Другое дело — в блокадном Ленинграде. Изверг Гитлер держит в кольце блокады город, и всем одинаково трудно… оказывается, не всем одинаково. Почему? И я ненавижу сытых, здоровых людей блокадного Ленинграда — они не могут быть честными, душевными.
Заходила к Рае на почту. После долгого молчания на почте зашипело радио — такой же слабый голос, как у всех блокадников.
Лежим с мамой в холодной постели, одетые в пальто. Я давно сплю полусидя. Если лечь — задыхаюсь. Мама уже видит, как я превозмогаю боль и удушье при дыхании. Когда я затихаю, мама ощупывает меня — это не ласка, а желание убедиться, жива ли я…
Мама на работе ежедневно получает суп из дуранды по крупяным талонам.
Мама рассуждает: «Что было бы с Толей, растущим подростком, если бы он не уехал? Где-то он сейчас? Здесь бы он умер… и наш хлеб съедал бы… Ведь человек растет до 20–25 лет… И ты еще растешь — тебе больше соков надо, чем мне, сорокачетырехлетней».
А я про себя думала: «Человек способен очень многое вынести».
Вот и дотянули до марта.
С продовольствием лучше стало. Продукты везут по Ладоге. Но люди умирают, умирают — страшная зима сказывается. Кроме хлеба — иногда 100 гр. мяса (кусочек мясной льдышки).
В очередях вяло говорят об эвакуации. Большинство не помышляют об отъезде, другие нервно ждут включения в списки на эвакуацию. Мудрые говорят, что лучше уж дома умереть, чем в пути. Транспорта не хватает, и ожидающие его на берегу Ладоги жалеют, что двинулись…
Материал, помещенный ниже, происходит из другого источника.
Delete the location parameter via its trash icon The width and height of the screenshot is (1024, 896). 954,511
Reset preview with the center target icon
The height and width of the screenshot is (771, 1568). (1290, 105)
Обстрелы. Попало Петропавловской крепости, Кировский мост пострадал. Не помню, когда была в бомбоубежище.
Во время бомбежки потребность быть на улице, видеть небо. Наверно, потому, что принимала участие в откапывании погребенных в развалинах. Теперь отношусь к обстрелам и бомбежкам равнодушно.
Так хочется тепла. Может быть, больше, чем еды. Небо вроде выше стало, солнышко проглядывает.
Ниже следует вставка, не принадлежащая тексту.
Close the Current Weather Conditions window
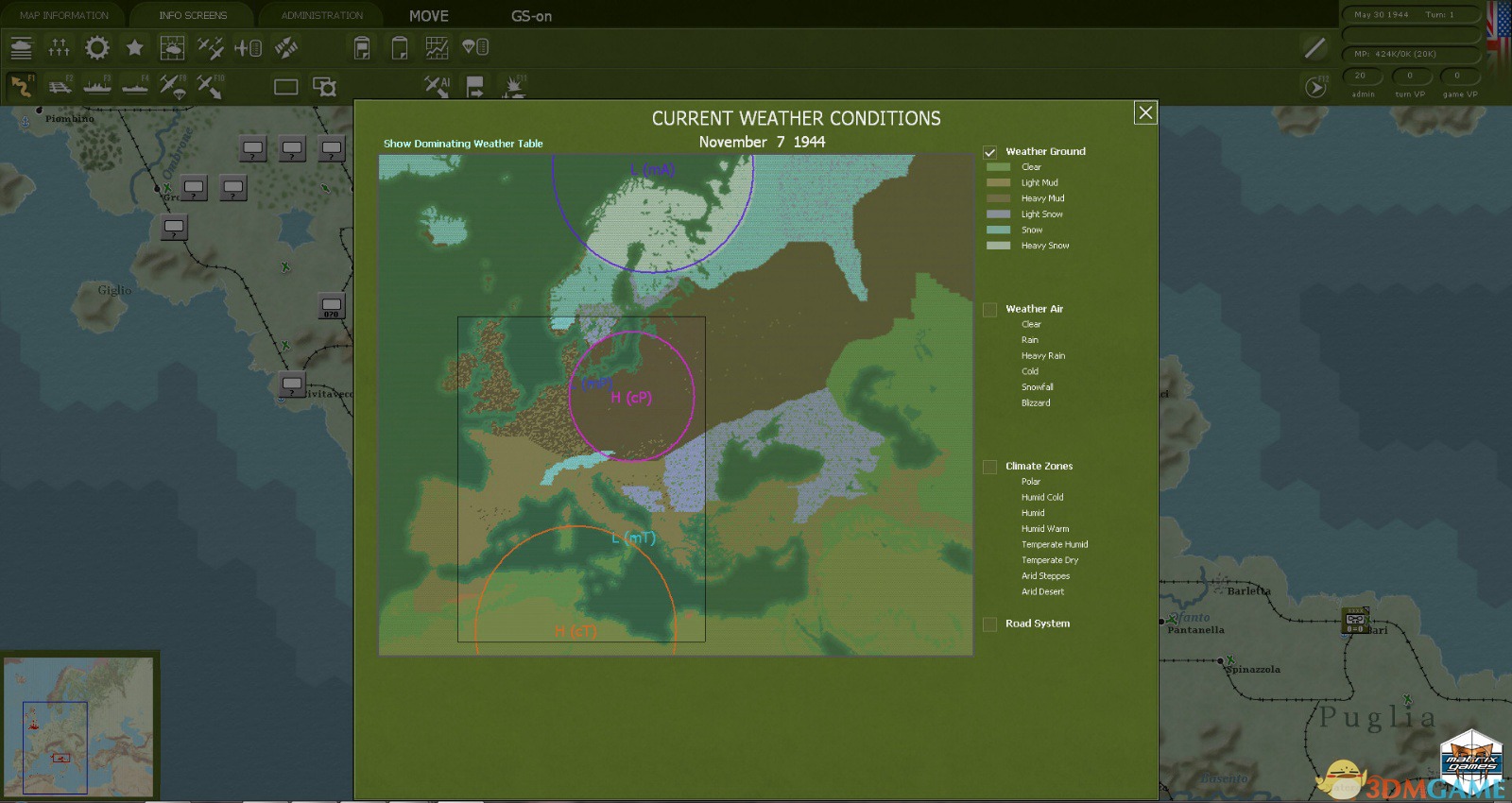 (1145, 113)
8 марта — женский день. Объявлен воскресник. Мама на расчистке трамвайного пути, я — на расчистке нашей улицы. Вышла с трудом. Пока очень немного людей. Какой у всех вид! Похожи на весенних мух: движение — и замрут… «Взлететь» пока нет сил. Но вот выходят тощие, замотанные в немыслимые одежды, востроносые, с пятнами-тенями на лицах. Включаются… и оживают. Мужчин единицы. Старые. Хотя попробуй разберись — кто старый, кто молодой. Но улица уже не кажется вымершей.